* GIVEN REQUEST 1:
From the listing, copy out the lines from "Task: Navigate to Photography breadcrumb" through "Action: [x=236, y=39]" word for word, leaving out any pictures.

* SOURCE DOCUMENT:
# Navy on the Western Front: The 14″ Railway Guns in WWI



## TinCan782 (Oct 15, 2015)

Love those "big guns"...on a train!

Navy on the Western Front: The 14″ Railway Guns in WWI


----------



## chakk (Oct 15, 2015)

Very interesting story. Not clear to me from the photos if the train was equipped with American-style couplers or European-style couplers with buffer posts. Locomotive looks like a 2-8-0 Consolidation.


----------



## Swadian Hardcore (Oct 15, 2015)

14"/50 gun, that should have been the same model as the main armament of the New Mexico- and Tennessee-class battleships. Battleships were much more effective with those guns than trains. Military trains are generally easy targets during wartime.


----------



## Ryan (Oct 15, 2015)

There's one of these in the park in front of my building at work. I'll have to wander outside and snap a picture.


----------



## chakk (Oct 16, 2015)

* DATA SECTION:
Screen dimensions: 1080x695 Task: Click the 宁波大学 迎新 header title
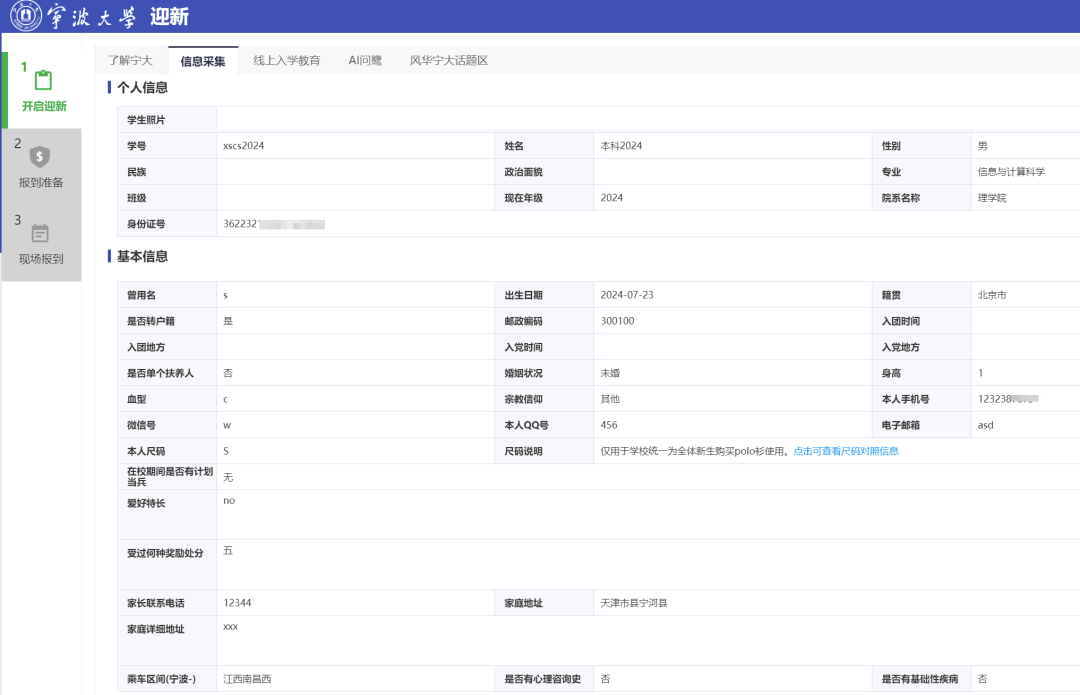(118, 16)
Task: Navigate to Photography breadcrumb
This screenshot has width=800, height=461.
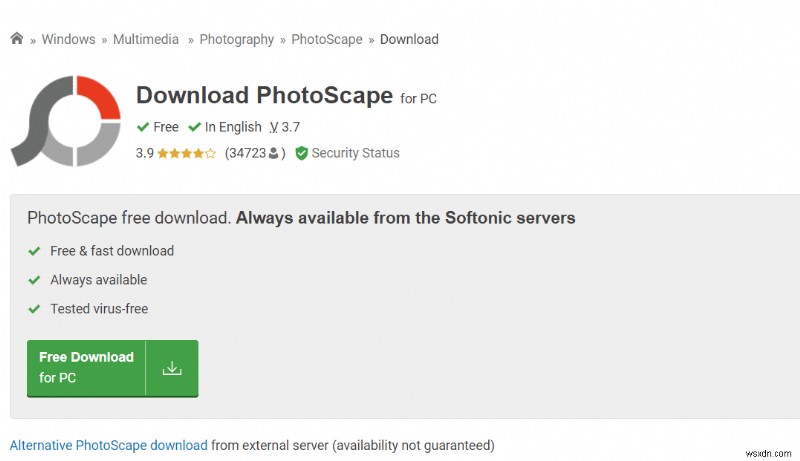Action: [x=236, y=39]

* * *

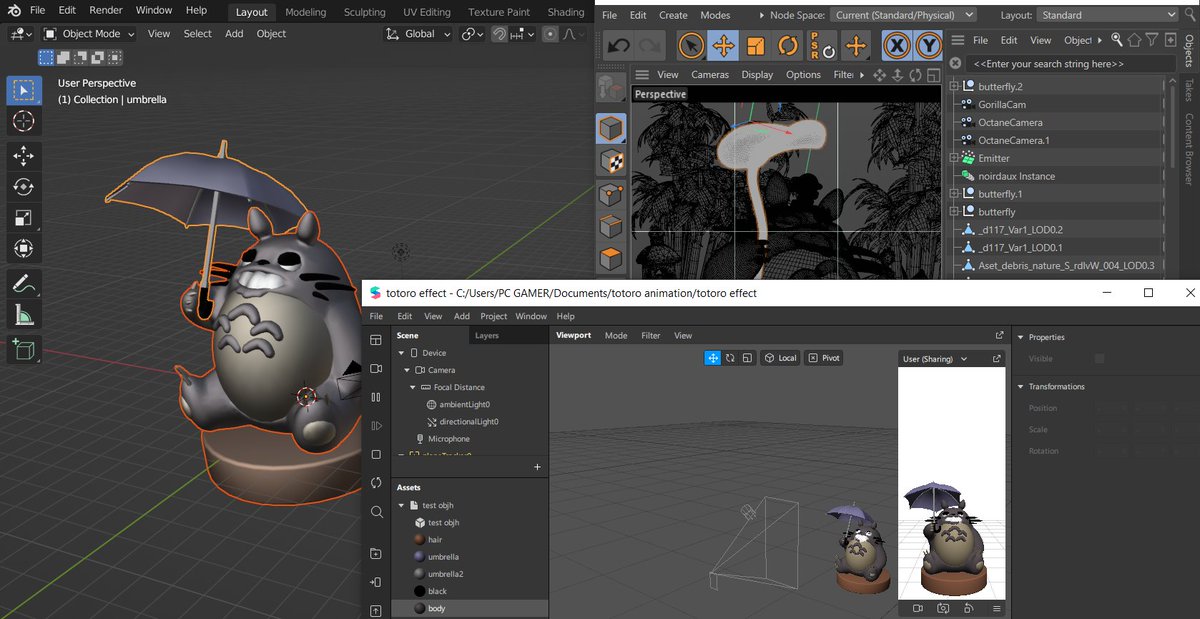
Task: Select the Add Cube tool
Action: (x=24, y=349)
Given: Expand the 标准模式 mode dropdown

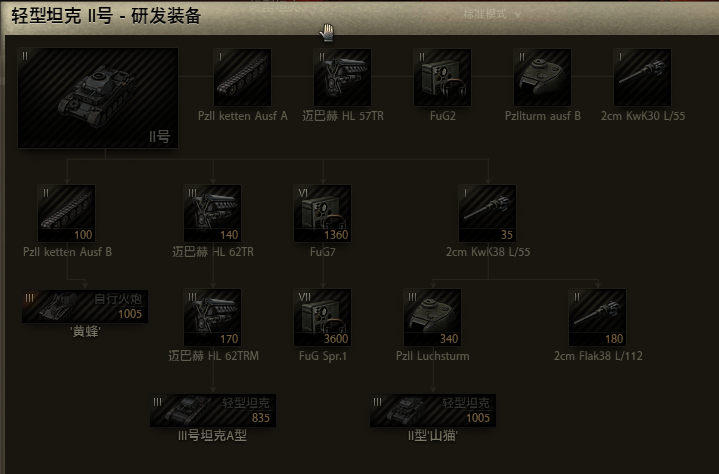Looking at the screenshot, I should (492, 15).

* GIVEN REQUEST 2:
Continue the discussion of the Navy's 14-inch railway guns in World War I from the point where it stops.

* FINAL RESULT 1:
Task: Navigate to Photography breadcrumb
This screenshot has width=800, height=461.
Action: [x=236, y=39]

* FINAL RESULT 2:
I think my Navy son told me that the 16 inch guns on the Wisconsin-class battleships could fire off 6 salvos from a deck gun before the first of the six hit the target.


----------



## Ryan (Oct 16, 2015)

Off by a factor of two, each tube would fire a round every 30 seconds or so. If my memory is correct, the max time of flight is on the order of 90 seconds, meaning it's theoretically possible to have 3 rounds in flight from each gun.

Of course, multiply that by 9 guns and you can have 27 shells in the air heading at you at the same time. Not something I would want to be on the receiving end of!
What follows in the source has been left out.